- Developer: Foulball Hangover
- Publisher: Foulball Hangover
- Programmer: Max Hayon
- Engine: Unreal Engine 4
- Platforms: Windows; PlayStation 5; Xbox Series X/S;
- Release: May 8, 2020 Playstation 5, Xbox Series X/SWW: May 8 2026; ;
- Genres: Sandbox, Construction and management simulation

= Hydroneer =

Hydroneer is a 2020 mining sandbox video game developed by British indie video game studio Foulball Hangover. It was released onto Steam on May 8, 2020, and on the PS5 and Xbox Series X/S on May 8, 2026, on the game's sixth anniversary.

==Gameplay==
Hydroneer is a physics-based sandbox mining simulation game in which players build and manage an increasingly automated excavation operation in a small open world. Gameplay centers on extracting soil, processing it to obtain valuable resources such as gold, iron, and gemstones, and reinvesting profits into progressively more advanced tools, machines, and infrastructure to expand efficiency and scale.

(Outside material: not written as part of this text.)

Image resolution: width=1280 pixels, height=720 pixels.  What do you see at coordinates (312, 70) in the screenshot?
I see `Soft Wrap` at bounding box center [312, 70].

At the start of the game, players are provided with a basic plot of land, a nearby water source, and simple hand tools, including a shovel, a pan or bucket, and rudimentary equipment for washing and sorting dirt. Early progression is slow and largely manual, requiring the player to dig by hand, transport soil containers, and repeatedly wash and sift material to uncover small quantities of ore and gems. The game has no inventory system and players are required to move items around using only their hands. As income increases, players can purchase new parcels of land, water intake pipes, and powered devices, allowing for more efficient extraction and processing of resources.

==Development==

Developer Foulball Hangover is based in the United Kingdom. The game received a creative mode feature in an update on November 4, 2021.

Multiplayer mode was added in an update on 2022. An expansion called "Journey to Volcalidus" was released in April 2024, adding a new area and town, as well as a new vehicle and mining mechanics.

It eventually sold over 500,000 copies.